ActiveX and RR

Dar Scott dsc at swcp.com
Mon Aug 9 18:19:44 EDT 2004


On Aug 9, 2004, at 3:56 PM, Chipp Walters wrote:

> Regarding ActiveX (from Chris):
>
> 1) He believes it's easy to add (in fact, we have a ActiveX 
> instantiator in our XConnector code for Hemingway) with the following 
> caveats:
>
> a) You would need to know the CLSID of the ActiveX control you wanted 
> to add (this could probably be done inside of RR using a Registry 
> browser function).


> b) You could display the ActiveX control/player easily on a card

Many automation COM services do not need a control.  I realize that 
most folks want the control, but where I could have used this over the 
past couple years, I have not needed the control.

> c) You could set properties and call methods (assume you know the 
> correct syntax)
>
> All this is well and good...and in fact is how RB deals with them. The 
> two major hard parts are:
>
> 1) 'event trapping' or sending events back and forth across the RR 
> boundary.

The calls should be more straightforward.  The callbacks may be a 
problem and there may be a need to get across a thread boundary.  In 
looking at similar problems, I think the Revolution app may need to 
poll for the callbacks.

> 2) 'type marshalling' or converting RR strings to the appropriate 
> Windows API type.
>
> The first can be done thru custom code in an external or an engine 
> modification. Type marshalling is a bit more difficult and would make 
> sense to have an engine modification in order to do this properly. 
> Things like pointer handles and arrays are most difficult. This would 
> mean we would need some way to convert strings to variants.

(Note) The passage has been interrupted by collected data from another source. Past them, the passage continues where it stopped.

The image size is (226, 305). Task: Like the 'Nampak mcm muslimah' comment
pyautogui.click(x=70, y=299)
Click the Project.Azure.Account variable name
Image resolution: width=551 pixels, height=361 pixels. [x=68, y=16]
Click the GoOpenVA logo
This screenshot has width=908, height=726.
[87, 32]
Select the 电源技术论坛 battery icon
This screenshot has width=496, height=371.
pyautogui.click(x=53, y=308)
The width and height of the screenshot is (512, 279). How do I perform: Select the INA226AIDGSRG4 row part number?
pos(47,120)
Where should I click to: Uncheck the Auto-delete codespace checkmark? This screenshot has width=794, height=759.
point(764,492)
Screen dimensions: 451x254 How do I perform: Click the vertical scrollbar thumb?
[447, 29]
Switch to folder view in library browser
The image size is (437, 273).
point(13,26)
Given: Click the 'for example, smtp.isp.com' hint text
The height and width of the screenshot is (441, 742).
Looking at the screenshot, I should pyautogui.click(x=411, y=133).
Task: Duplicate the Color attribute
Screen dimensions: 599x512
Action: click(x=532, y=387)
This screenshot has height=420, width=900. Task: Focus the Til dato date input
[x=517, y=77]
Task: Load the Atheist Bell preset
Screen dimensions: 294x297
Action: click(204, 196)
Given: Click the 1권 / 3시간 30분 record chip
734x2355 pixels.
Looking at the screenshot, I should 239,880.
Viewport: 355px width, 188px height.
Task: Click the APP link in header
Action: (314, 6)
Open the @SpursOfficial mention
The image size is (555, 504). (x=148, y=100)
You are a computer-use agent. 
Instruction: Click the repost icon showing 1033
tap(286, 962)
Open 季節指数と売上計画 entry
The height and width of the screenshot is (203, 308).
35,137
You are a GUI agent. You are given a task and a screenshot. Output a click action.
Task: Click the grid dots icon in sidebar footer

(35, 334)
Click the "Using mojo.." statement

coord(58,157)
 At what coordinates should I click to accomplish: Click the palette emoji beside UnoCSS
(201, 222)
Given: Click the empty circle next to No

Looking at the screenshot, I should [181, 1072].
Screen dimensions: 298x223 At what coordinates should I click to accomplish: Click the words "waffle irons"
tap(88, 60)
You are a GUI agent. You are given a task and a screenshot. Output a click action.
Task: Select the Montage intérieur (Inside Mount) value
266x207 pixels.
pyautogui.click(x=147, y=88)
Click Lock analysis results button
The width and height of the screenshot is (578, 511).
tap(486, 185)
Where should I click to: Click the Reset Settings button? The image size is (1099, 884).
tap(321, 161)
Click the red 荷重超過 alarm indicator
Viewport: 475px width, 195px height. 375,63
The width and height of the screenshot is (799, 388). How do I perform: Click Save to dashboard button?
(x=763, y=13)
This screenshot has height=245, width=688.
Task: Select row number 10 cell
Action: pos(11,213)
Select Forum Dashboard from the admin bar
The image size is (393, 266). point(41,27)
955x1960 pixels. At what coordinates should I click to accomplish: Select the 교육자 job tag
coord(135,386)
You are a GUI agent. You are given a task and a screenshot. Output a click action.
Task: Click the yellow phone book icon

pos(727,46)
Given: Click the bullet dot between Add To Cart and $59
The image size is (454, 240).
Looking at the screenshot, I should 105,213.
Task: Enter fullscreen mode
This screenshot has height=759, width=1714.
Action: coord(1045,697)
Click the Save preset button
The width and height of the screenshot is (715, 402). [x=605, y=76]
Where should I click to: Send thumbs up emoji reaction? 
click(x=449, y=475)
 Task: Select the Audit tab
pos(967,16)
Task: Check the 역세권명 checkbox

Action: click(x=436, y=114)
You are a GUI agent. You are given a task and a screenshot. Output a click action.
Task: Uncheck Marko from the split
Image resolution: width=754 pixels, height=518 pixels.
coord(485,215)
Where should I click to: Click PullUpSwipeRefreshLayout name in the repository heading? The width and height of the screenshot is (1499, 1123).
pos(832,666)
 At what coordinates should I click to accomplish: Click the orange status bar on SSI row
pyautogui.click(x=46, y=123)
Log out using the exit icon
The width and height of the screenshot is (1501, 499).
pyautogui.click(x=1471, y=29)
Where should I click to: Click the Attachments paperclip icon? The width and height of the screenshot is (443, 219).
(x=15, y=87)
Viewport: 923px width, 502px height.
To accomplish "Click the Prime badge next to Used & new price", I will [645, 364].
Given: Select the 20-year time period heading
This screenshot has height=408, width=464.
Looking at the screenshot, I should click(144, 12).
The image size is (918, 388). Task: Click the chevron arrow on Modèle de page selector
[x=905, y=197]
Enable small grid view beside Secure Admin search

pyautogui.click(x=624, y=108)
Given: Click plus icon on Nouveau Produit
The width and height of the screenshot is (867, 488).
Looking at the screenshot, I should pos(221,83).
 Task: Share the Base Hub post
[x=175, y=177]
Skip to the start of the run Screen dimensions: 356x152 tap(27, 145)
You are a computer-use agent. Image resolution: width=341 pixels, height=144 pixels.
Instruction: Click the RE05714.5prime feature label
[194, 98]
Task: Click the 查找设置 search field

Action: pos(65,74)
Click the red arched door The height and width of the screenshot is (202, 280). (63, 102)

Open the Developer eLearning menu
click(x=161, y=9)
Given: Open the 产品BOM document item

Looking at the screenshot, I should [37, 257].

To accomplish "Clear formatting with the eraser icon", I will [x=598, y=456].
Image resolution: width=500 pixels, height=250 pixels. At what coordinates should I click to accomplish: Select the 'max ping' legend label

I don't think this is as bad as it sounds.  The first step is to come 
up with the right mapping of types.  The pointers are known and are not 
arbitrary so a scheme can be set up for those.  The implementation step 
might be tedious but half can be done in transcript.

> Plus, there's the whole issue of unicode which makes things even 
> harder...

Well, Revolution does handle unicode values and for the first version 
it might be OK to assume ASCII.

Such a thing would have been handy for some DCOM work over the past 
couple years, but I don't know how much that might come up again.  I 
have toyed with the idea of a generic dll interface, but that has crash 
risks if the developer gets the interface wrong.

I have found COM to be tedious.  That might mean more work for whomever 
builds this, but it will mean less work (if done well) for others.